Only in case of a key collision (which is excessively rare) the program has no way to know it gets a 'false positive', (as the signature is now also the same), and will use the score as if it is the sought one, while in fact it could be anything. With a 32-bit signature and 4 entries per bucket only one in a billion hash probes will be a key collision.
syzygy
Posts: 5566
Joined: Tue Feb 28, 2012 11:56 pm

Re: What happens during a hash collision in say Stockfish an

Post by syzygy »

Isaac wrote:Thanks for the answer, Ronald.
If I understand well, it's because of the type of hashing (Zobrist) that a collision cannot be resolved, fine. But why would the wrong score always be returned instead of the correct one? Is it because it is more recent and somehow overwrites or I don't know what else, the old and correct entry?
Well, if the values currently stored in a hash entry came from the node currently being searched, then there is no hash collision.

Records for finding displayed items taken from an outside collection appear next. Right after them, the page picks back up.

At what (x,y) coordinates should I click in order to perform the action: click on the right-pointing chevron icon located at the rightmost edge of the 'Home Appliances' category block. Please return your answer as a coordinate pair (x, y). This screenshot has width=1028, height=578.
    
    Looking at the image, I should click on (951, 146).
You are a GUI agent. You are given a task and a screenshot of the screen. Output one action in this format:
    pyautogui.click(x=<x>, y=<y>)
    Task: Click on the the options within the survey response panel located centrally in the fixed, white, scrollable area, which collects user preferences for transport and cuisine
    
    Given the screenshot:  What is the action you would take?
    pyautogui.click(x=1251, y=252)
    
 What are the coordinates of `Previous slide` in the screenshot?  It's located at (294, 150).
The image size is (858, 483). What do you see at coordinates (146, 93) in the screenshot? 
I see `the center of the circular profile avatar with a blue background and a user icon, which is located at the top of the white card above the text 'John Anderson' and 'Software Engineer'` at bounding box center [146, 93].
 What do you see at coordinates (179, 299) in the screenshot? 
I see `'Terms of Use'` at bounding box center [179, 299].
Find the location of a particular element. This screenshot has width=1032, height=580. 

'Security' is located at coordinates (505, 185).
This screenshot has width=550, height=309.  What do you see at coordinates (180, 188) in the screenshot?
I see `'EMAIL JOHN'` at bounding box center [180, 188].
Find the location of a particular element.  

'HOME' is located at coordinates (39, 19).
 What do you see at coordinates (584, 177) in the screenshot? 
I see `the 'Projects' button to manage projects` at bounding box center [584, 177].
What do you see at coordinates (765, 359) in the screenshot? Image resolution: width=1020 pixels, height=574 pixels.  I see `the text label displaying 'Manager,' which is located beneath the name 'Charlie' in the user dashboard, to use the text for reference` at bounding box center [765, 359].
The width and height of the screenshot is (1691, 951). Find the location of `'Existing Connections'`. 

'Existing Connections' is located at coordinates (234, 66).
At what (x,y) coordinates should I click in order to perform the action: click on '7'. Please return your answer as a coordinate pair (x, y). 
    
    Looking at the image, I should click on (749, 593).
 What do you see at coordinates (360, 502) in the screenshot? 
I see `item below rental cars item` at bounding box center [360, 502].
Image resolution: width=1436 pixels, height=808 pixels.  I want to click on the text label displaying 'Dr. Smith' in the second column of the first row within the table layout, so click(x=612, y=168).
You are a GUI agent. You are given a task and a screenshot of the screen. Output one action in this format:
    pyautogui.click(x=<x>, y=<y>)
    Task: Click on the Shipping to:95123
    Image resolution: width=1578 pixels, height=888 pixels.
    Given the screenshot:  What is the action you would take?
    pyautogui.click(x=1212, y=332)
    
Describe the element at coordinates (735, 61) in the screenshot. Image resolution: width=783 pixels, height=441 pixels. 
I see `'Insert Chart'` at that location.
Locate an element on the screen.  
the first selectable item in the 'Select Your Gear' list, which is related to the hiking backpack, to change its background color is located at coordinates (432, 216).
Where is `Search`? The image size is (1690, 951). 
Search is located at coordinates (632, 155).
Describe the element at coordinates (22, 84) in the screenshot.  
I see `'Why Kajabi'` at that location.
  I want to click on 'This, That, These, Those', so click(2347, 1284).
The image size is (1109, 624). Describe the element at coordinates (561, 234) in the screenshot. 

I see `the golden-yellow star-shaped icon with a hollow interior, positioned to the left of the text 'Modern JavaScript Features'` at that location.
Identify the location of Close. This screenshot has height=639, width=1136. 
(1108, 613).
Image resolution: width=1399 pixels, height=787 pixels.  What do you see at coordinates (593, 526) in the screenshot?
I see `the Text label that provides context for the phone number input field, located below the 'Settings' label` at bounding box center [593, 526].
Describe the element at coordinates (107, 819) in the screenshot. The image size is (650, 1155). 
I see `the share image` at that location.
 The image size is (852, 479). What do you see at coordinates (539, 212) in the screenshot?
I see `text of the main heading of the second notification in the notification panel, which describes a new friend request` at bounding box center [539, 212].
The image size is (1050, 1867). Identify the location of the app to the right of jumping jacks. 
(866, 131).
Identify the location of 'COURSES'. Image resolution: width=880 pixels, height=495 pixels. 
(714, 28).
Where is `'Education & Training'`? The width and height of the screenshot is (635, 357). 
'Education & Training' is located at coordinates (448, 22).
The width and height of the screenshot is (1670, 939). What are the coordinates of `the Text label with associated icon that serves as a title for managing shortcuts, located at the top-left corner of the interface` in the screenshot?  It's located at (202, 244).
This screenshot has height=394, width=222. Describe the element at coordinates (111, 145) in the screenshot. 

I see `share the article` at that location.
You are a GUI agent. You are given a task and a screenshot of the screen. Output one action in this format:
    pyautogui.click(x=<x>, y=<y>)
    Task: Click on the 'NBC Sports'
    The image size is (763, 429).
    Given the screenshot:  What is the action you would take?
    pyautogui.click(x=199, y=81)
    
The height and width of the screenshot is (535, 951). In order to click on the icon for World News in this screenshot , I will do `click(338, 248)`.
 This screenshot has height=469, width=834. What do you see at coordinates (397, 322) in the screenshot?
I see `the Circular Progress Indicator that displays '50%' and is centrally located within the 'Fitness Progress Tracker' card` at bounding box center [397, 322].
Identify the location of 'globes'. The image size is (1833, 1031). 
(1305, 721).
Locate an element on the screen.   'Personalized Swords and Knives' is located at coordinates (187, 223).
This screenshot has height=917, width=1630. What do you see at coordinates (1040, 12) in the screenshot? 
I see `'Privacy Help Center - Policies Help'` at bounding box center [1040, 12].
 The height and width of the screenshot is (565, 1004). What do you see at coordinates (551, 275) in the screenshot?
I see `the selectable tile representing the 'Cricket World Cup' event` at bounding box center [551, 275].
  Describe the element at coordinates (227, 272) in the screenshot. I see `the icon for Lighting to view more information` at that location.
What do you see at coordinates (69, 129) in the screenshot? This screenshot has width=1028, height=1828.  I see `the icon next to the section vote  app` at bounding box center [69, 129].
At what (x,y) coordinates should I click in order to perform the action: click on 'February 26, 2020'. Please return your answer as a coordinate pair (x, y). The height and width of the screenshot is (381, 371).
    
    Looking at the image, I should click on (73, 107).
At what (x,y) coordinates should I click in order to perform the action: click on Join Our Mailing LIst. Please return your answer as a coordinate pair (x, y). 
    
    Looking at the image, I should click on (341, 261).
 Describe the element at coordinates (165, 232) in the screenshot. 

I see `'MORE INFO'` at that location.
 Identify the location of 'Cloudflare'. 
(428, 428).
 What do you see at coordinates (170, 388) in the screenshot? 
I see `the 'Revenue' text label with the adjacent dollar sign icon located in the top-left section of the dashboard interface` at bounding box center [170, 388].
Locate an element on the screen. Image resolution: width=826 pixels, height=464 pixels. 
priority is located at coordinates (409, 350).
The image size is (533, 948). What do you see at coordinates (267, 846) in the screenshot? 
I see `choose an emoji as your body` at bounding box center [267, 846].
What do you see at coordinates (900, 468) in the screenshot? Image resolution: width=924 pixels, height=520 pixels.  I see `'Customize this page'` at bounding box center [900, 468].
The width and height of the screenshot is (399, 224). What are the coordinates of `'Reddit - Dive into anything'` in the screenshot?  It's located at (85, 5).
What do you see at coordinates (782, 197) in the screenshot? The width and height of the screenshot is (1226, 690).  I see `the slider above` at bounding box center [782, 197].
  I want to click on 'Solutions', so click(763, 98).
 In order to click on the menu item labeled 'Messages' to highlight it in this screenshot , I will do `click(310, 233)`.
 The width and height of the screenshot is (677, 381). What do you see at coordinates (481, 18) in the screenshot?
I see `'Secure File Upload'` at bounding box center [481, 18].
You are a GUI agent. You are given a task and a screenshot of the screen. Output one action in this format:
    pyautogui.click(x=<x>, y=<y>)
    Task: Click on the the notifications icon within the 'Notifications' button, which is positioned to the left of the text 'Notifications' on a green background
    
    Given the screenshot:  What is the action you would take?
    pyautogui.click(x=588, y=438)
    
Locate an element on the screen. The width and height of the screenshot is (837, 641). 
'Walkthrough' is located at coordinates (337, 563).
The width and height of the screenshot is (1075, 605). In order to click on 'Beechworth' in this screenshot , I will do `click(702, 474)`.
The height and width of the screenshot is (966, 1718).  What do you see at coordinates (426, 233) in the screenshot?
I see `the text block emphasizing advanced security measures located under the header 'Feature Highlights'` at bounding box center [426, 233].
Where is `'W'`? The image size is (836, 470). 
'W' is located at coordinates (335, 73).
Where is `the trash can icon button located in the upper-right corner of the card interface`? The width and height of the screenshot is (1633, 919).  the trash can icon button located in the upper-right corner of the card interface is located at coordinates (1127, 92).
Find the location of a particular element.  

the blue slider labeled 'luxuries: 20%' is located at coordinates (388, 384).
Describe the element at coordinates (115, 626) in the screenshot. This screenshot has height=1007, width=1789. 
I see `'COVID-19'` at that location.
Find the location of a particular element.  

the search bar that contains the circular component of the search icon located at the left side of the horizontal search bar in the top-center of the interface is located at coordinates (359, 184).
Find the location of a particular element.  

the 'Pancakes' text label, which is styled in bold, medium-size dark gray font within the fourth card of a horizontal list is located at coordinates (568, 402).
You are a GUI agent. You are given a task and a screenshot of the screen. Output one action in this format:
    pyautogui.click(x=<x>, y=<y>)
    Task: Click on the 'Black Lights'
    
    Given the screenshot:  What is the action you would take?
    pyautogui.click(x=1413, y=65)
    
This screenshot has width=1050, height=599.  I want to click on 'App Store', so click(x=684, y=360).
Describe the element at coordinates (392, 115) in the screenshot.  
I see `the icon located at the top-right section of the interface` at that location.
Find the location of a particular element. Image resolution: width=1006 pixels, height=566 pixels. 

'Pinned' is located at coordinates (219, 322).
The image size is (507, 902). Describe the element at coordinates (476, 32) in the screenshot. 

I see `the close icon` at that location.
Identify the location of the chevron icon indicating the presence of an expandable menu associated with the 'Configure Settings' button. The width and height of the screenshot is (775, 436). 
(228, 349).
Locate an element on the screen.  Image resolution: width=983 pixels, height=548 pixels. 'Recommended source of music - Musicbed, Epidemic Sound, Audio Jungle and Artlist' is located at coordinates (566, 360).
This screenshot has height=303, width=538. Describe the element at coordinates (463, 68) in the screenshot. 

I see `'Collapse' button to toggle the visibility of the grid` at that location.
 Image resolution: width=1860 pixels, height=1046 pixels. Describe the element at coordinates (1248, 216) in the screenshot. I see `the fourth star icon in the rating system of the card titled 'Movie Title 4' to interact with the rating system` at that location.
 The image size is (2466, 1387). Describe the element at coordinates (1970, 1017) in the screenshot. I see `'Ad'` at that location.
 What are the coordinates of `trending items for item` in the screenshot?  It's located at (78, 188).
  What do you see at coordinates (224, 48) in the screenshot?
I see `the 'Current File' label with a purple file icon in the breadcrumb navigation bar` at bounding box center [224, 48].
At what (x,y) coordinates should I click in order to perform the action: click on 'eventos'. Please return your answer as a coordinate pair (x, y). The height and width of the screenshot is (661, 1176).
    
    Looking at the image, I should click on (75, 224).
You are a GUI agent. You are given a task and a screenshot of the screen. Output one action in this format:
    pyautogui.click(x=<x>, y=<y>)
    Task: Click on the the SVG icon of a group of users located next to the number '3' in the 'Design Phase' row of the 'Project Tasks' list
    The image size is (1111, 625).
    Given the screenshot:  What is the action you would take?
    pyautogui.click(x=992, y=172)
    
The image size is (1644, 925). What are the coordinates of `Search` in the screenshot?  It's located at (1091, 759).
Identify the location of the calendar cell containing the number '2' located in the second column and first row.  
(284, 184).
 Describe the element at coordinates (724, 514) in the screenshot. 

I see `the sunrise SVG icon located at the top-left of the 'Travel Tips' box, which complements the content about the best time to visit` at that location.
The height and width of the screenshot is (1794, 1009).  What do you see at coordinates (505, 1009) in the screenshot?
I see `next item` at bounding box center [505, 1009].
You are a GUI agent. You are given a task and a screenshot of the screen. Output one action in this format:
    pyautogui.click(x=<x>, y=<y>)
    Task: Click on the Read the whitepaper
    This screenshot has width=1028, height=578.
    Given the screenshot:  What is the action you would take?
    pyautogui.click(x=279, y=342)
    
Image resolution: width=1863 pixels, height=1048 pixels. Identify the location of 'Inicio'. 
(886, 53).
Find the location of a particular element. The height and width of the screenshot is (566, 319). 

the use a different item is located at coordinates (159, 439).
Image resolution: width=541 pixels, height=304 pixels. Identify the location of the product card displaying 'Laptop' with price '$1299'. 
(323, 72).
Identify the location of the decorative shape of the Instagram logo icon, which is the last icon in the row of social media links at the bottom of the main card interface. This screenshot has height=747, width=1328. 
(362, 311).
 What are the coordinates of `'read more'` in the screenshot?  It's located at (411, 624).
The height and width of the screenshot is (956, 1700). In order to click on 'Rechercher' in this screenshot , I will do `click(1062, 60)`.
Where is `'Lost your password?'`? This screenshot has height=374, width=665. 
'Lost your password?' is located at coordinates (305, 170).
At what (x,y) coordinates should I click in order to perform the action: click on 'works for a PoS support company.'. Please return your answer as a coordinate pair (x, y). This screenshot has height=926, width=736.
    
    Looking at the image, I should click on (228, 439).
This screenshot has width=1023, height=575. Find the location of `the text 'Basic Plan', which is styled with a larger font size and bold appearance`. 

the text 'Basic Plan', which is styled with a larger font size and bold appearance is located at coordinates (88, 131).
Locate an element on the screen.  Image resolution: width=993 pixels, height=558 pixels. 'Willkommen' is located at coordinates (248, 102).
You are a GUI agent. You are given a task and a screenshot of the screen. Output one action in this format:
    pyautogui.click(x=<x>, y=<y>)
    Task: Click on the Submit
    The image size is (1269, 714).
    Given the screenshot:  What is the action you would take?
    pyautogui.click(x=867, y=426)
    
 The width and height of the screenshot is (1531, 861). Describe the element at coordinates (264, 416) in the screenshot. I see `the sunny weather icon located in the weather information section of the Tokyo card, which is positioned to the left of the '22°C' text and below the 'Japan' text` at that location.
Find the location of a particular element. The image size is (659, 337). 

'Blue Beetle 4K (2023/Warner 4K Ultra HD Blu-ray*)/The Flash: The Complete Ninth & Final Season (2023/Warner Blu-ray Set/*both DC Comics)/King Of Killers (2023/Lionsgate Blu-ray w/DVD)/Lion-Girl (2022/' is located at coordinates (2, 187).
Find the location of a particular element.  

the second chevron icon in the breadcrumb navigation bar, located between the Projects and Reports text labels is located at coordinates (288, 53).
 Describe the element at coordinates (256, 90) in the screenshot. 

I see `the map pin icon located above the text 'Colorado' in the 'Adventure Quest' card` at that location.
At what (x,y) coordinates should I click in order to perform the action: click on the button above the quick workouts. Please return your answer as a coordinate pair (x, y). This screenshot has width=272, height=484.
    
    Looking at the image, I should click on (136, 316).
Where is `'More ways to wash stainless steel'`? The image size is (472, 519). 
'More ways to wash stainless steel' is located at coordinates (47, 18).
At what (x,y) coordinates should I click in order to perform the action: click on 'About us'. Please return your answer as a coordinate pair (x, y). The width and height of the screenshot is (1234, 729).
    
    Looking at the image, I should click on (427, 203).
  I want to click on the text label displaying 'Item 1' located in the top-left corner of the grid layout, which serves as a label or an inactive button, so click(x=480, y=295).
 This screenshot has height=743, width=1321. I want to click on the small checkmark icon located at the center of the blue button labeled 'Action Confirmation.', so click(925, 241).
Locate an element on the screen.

If the values currently stored in a hash entry came from a different node and nevertheless the hashkeys match, we have a collision and there is no reason why the value we find is anyway related to the current node. Because it came from a different node.

Note that we can only talk about the values currently stored in an entry. Once you overwrite an entry with values for a new position, the old values are gone forever. Memory, once overwritten, has no memory. So we are only ever looking at the "most recent" stored values.